Transcript for Dear Prime Minister video
Transcript very kindly provided by DisabilityXpert.Dear Prime Minister
Whilst I’m not a natural Conservative voter, when you became Prime Minister, as a disabled person, I was reassured by the personal knowledge and experience you have of disability that you would fight our corner and that you would protect us. Perhaps I was naive to believe you because after yesterdays Comprehensive Spending Review I feel more betrayed and saddened by your actions than I ever did by the cuts that a Labour government that I voted for, made to benefits and disabled people.
I’ve yet to look into the impact of the changes to Housing Benefit and Employment Support Allowance to see how they’ll affect me as an individual, at the moment, there are far more pressing matters. The removal of High Rate Mobility Allowance from those adults resident in care homes is a decision so callous and so shocking in its disregard for the importance and expense of independence to peoples’ lives that it leaves me lost for words, it’s also left me without sleep as I pondered how, how could Ivan’s father do this? I know you know. I know you know how hard it is, I know you know how great it can be, I know you know how much equipment costs and I know that you could afford it, and I also know that you know that most people can’t.
Living in a care home as an adult is a particular vulnerable and difficult position to be put in. We know that there is a shortage of social housing in this country, and we know that it’s a particular problem for adults with severe disabilities: there may not be appropriate properties in their area and therefore the local authorities may have no choice but to place them as residents in a care home to provide the kind of support packages that they need to live. To take away the small amount of independence that those adults have is astonishing. Adults living in care homes already only keep £20 a week of their benefits, their High Rate Care Allowance, and their Income Support or Incapacity Benefit is all handed over to pay for the cost of their care.
The High Rate Mobility Allowance however, is used in a variety of ways. People might use it to contribute towards the cost of power wheelchairs, which are far too expensive for the NHS to cover. They might use it to fund a wheelchair accessible vehicle; they might even travel to and from work in that. Or perhaps in some cases it will go to fund accessible taxis, or some homes will pool the money and use it to fund transport for days out, things that perhaps don’t seem important on paper, but when you’re an adult looking at four walls, all day every day, with no respite from that, such things are vital.
I believed you Mr Cameron. I believed you when you stood there and promised that you would always protect the most vulnerable in our society, and perhaps that’s why, nearly 24 hours on from the announcement, I’m still shocked, saddened and betrayed.
I won’t be affected by these changes, but I believe that the most important thing is to stand up for those who are more vulnerable than ourselves, I though you believed that too.
Your Big Society is a fantastic concept which builds upon those visions; visions for a Britain that’s different from today where people are more involved and engaged; a Britain that would not turn its back on adults for the price of £135million a year; a Britain that would not allow companies, such as Vodafone, to owe £6billion in unpaid taxes.
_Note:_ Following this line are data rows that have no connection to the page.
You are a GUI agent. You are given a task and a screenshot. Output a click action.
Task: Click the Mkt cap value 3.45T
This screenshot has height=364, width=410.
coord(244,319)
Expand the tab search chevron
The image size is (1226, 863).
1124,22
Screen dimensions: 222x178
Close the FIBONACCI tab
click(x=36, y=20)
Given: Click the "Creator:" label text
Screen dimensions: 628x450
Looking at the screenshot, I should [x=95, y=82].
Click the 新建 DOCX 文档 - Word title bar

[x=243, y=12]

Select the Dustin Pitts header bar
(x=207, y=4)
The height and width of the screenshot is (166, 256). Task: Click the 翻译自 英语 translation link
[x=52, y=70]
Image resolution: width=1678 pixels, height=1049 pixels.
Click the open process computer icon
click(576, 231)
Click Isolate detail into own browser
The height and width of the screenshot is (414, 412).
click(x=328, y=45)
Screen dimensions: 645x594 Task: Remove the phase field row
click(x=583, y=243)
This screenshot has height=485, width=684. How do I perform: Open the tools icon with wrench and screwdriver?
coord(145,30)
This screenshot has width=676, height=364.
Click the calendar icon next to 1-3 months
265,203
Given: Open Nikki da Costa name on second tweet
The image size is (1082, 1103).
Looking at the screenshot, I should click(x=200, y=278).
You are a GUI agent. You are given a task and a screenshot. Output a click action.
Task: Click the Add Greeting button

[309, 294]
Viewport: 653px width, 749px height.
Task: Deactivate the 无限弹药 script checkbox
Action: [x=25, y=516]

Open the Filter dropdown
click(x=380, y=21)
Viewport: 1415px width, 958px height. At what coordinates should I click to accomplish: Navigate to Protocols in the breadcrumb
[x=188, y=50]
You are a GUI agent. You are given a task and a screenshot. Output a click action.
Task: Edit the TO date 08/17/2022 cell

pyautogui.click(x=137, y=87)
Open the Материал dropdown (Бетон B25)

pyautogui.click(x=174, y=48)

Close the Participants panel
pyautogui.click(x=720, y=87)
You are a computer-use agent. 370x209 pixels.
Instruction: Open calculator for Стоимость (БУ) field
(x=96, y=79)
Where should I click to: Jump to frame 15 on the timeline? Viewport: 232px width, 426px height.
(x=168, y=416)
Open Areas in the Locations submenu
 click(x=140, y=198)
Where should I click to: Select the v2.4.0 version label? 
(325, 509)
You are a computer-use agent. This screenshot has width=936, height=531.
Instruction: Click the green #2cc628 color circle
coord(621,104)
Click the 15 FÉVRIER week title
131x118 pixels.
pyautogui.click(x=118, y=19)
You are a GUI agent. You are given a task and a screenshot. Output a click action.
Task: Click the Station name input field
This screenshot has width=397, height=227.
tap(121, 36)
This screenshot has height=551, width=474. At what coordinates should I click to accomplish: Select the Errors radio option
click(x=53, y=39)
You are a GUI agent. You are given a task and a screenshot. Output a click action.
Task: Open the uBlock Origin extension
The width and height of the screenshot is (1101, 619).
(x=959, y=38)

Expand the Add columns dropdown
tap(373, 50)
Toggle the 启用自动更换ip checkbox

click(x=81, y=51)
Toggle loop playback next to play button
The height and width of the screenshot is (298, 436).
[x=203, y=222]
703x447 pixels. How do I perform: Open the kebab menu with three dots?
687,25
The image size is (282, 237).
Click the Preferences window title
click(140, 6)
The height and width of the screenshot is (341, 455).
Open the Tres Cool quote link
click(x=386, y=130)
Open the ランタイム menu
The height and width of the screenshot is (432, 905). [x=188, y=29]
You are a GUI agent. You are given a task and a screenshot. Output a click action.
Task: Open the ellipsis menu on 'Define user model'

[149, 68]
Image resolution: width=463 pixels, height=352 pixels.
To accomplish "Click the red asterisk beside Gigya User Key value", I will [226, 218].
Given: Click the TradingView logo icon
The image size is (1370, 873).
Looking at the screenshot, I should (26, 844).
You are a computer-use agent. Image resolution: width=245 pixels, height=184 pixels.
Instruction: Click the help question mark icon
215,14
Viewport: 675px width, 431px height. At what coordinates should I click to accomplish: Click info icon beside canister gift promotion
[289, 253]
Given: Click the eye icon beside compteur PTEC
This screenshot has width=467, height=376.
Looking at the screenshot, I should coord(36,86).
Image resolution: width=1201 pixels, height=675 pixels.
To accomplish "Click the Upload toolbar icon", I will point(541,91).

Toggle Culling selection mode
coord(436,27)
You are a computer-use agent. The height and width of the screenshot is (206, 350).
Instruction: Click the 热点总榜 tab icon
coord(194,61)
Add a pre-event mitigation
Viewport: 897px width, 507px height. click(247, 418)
The most vulnerable are paying for this Mr Cameron, and I’m ashamed of you for it
If anyone requires more accessible formats please could you email me benefitscroungingscum@hotmail.co.uk with Bendy proofed instructions on how to provide what you need?
4 comments:
Grateful thanks to DisabilityXpert for enabling me to hear the video
Brilliant piece BG and the video is great too, shame Mr Cameron probably won't pay a damned bit of attention to either as he belongs to the "stuff them I'm all right" brigade. How he or his wife can sleep at night knowing what damage they have done beats me. He thinks he's unstoppable, hopefully he's wrong.
Benefits are somewhere between a third and half of Government spending. Something had to be cut.
It does seem petty, but if you save a billion here and there, soon you're talking about real money.
Most of these benefits will be phased out in favour of a universal benefit soon anyway.
Jackart: Except that's not what's going to happen. UC isn't due to be rolled out until 2014/15 I think. Before that all existing incapacity benefit/income support claimants will be reassessed and migrated onto Employment Support Allowance. That migration won't have finished by the time the UC is introduced. There's a huge fat pot of money to be saved there by shelving the ESA programme and bringing UC forward by a year or so. Which won't happen.
I got it wrong in the video, it's not going to save £135m a year, just £135m overall.
Aside from the valid financial arguement of all the money being wasted on the ESA changes there are just some things that are morally wrong to do. This is one of them.